Rows for pointing at text and elements:
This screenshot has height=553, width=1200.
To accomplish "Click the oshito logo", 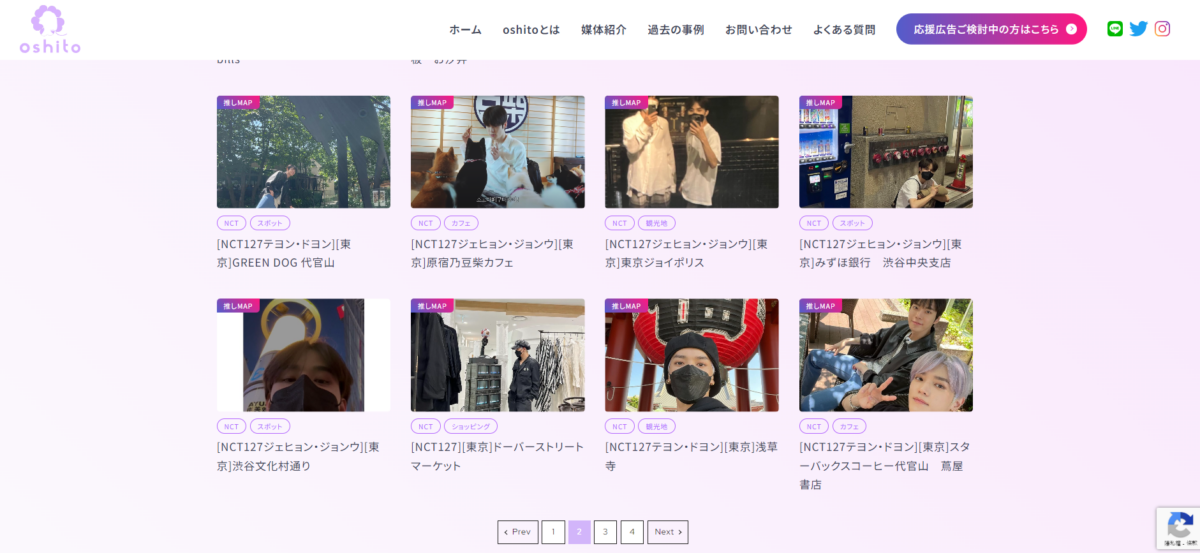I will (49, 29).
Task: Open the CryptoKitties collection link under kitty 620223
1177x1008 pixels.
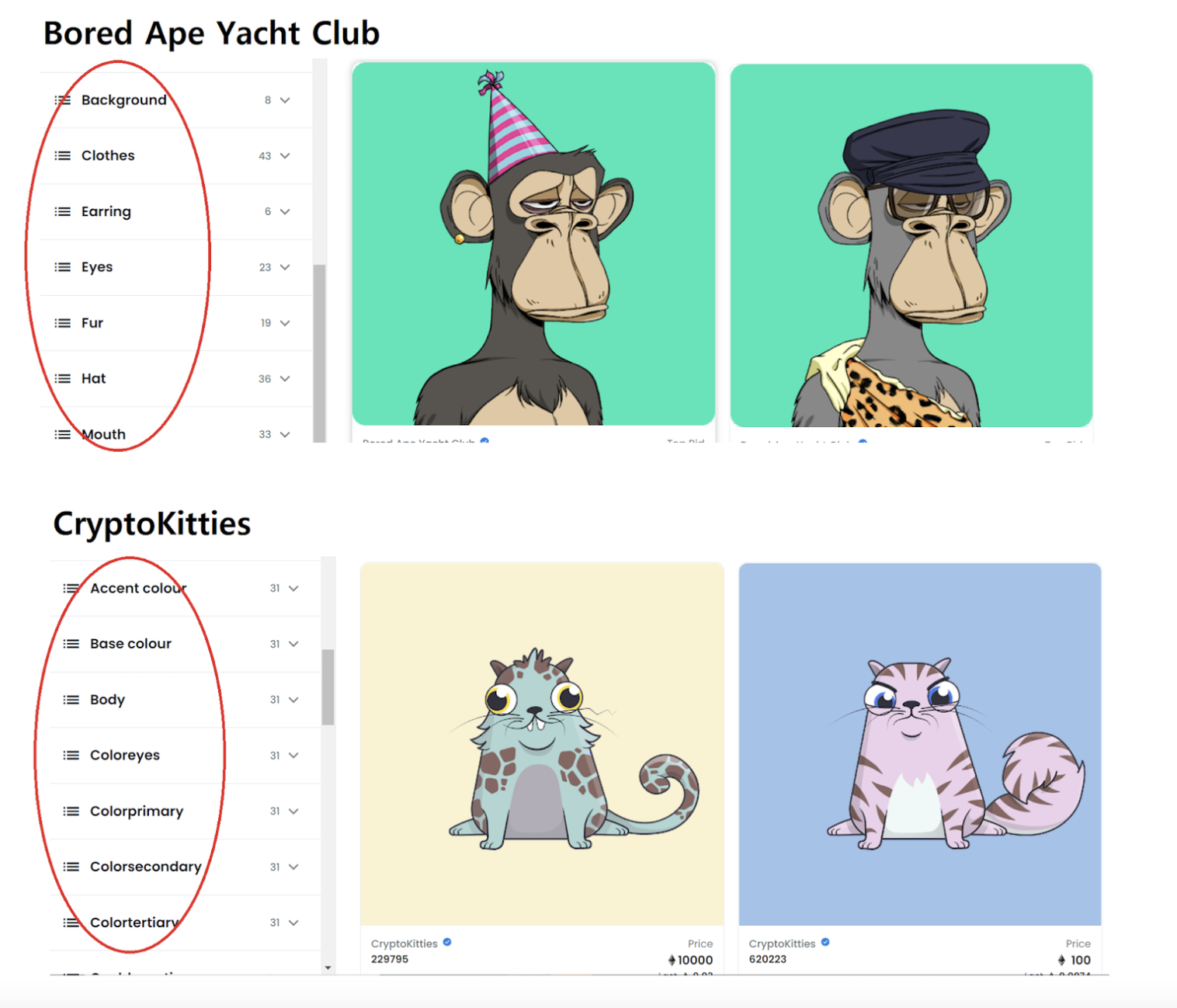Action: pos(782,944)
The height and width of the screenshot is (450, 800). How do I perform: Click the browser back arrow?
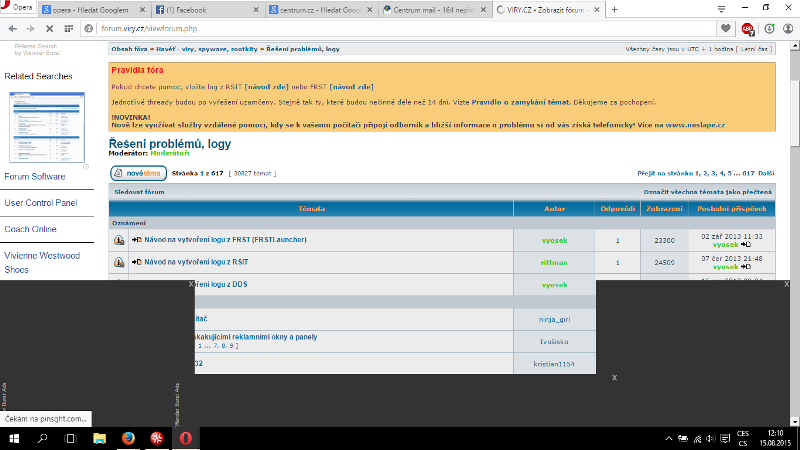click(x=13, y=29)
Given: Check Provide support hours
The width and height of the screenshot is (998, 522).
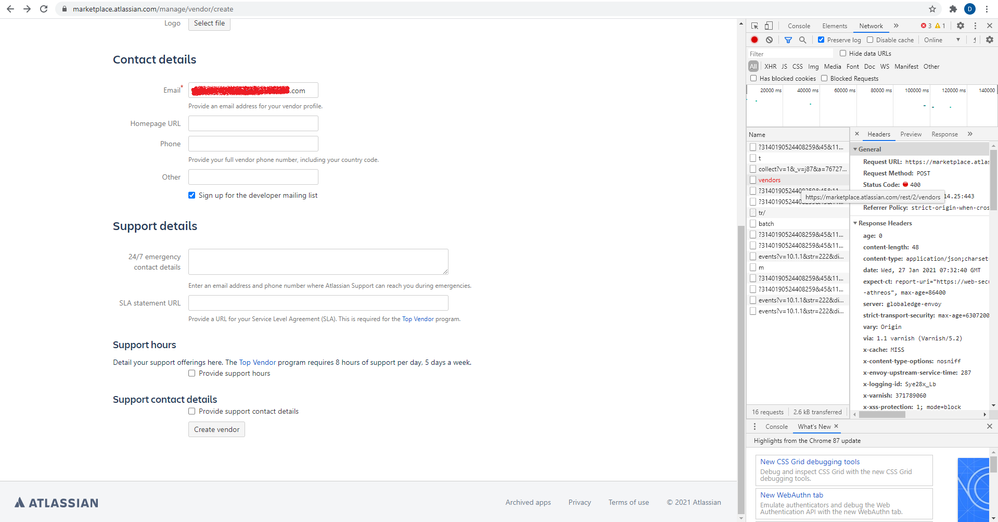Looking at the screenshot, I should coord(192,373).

■ **Task details**:
Copy the rows above without changes, from the line containing "The height and" through the last row, including both ends. Omit the pictures from your copy.

■ **Solution for this problem**:
The height and width of the screenshot is (450, 800). How do I perform: Click the browser back arrow?
click(x=13, y=29)
Given: Check Provide support hours
The width and height of the screenshot is (998, 522).
Looking at the screenshot, I should coord(192,373).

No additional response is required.